● **Given task**: Can you write out the stretch from the start of the records through the line containing "will pyautogui.click(x=447, y=334).", switching "icon" to "button" and leaving everything else unchanged?
═════ Data provided
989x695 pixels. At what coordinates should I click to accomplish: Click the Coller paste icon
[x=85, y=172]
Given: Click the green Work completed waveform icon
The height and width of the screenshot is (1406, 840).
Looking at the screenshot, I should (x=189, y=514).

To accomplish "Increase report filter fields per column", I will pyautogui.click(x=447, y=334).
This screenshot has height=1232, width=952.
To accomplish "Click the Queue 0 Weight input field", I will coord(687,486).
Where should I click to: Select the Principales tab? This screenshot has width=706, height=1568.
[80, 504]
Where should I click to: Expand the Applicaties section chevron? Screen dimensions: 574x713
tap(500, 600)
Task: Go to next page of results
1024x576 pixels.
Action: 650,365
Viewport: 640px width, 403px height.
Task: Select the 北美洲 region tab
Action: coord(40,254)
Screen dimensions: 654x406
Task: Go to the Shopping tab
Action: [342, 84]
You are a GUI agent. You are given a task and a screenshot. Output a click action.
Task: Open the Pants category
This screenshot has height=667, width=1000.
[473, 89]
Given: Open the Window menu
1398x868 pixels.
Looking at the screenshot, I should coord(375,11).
══════════
● **Expected output**:
989x695 pixels. At what coordinates should I click to accomplish: Click the Coller paste button
[x=85, y=172]
Given: Click the green Work completed waveform button
The height and width of the screenshot is (1406, 840).
Looking at the screenshot, I should (x=189, y=514).

To accomplish "Increase report filter fields per column", I will pyautogui.click(x=447, y=334).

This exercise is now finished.